- _TRABAJO REQUERIDO_:
Responde a estas preguntas sobre el fragmento acerca de don Cándido y Argamasilla:
1. Según don Cándido, ¿quién era en realidad Don Quijote?
2. ¿A qué lugar iba Cánovas, según don Cándido?
3. ¿Cómo son los hábitos que viste don Cándido?

- _FRAGMENTO PROPORCIONADO_:
- - - -

Don Cándido se ha levantado a impulsos de su emoción; yo pienso que he cometido una indiscreción enorme.

-Ya sé, señor Azorín, de dónde viene todo eso -dice don Cándido-; ya sé que hay ahora una corriente en contra de Argamasilla; pero no se me oculta que estas ideas arrancan de cuando Cánovas iba al Tomelloso y allí le llenaban la cabeza de cosas en perjuicio de nosotros. ¿Usted no conoce la enemiga que los del Tomelloso tienen a Argamasilla? Pues yo digo que Don Quijote era de aquí; Don Quijote era el propio don Rodrigo de Pacheco, el que está retratado en nuestra iglesia, y no podrá nadie, nadie, por mucha que sea su ciencia, destruir esta tradición en que todos han creído y que se ha mantenido siempre tan fuerte y tan constante...

¿Qué voy a decirle yo a don Cándido, a este buen clérigo, modelo de afabilidad y de discreción, que vive en esta casa tan confortable, que viste estos hábitos tan limpios? Ya creo yo también a pies juntillas que don Alonso Quijano el Bueno era de este insigne pueblo manchego.

- - - -

- _DATOS PROPORCIONADOS_:
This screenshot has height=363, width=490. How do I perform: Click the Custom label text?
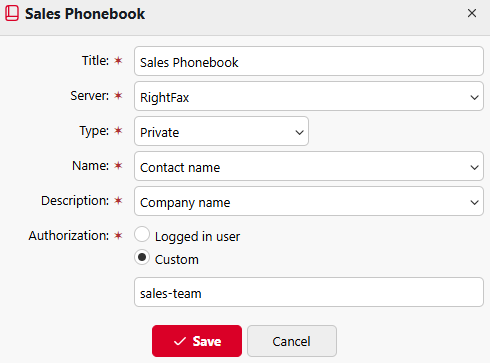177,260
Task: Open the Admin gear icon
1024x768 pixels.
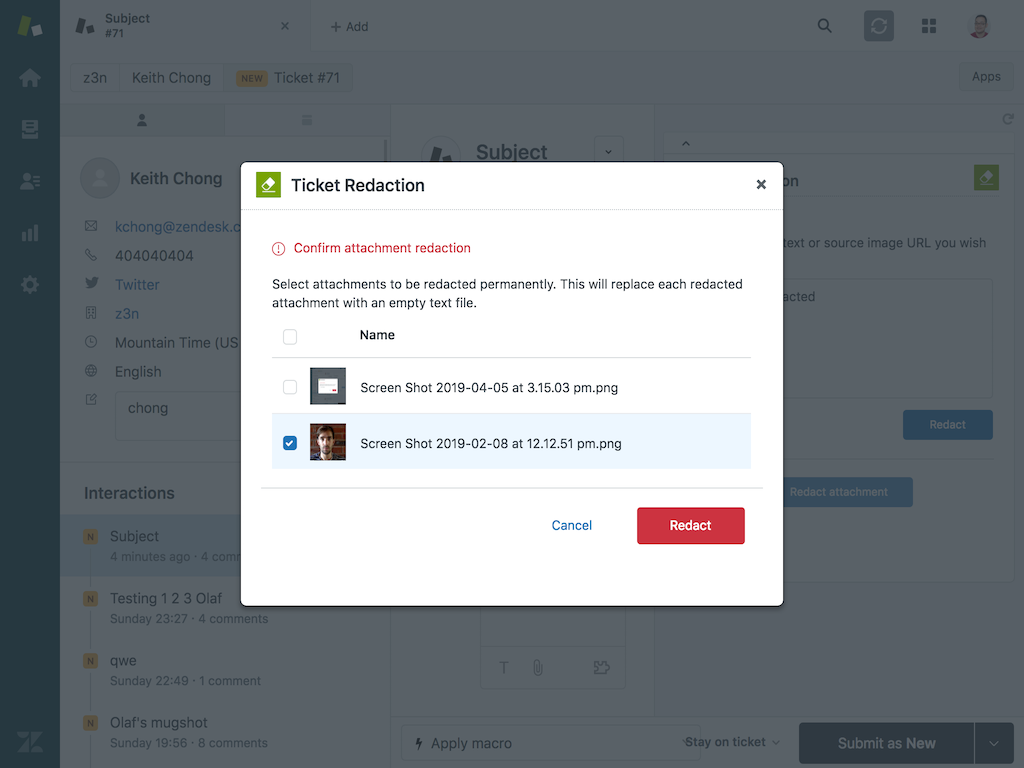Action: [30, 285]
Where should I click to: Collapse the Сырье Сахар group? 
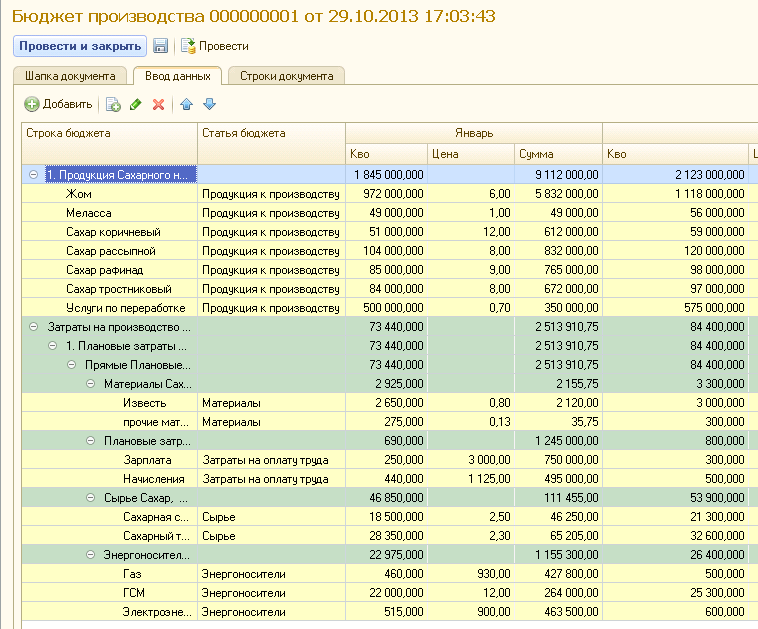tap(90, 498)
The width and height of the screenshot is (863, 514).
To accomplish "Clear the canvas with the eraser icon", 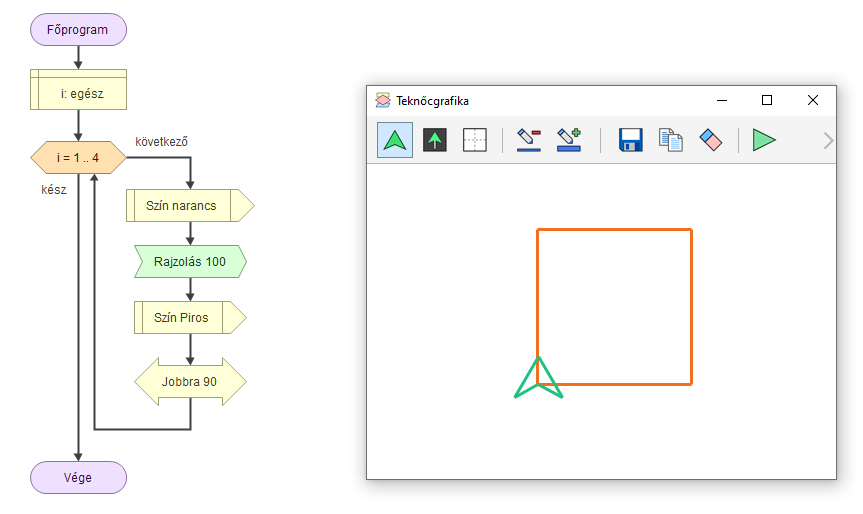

- - - -

- _LA RESPUESTA_:
1. Según don Cándido, Don Quijote era el propio don Rodrigo de Pacheco, el que está retratado en la iglesia del pueblo.
2. Según don Cándido, Cánovas iba al Tomelloso.
3. Los hábitos que viste don Cándido son tan limpios.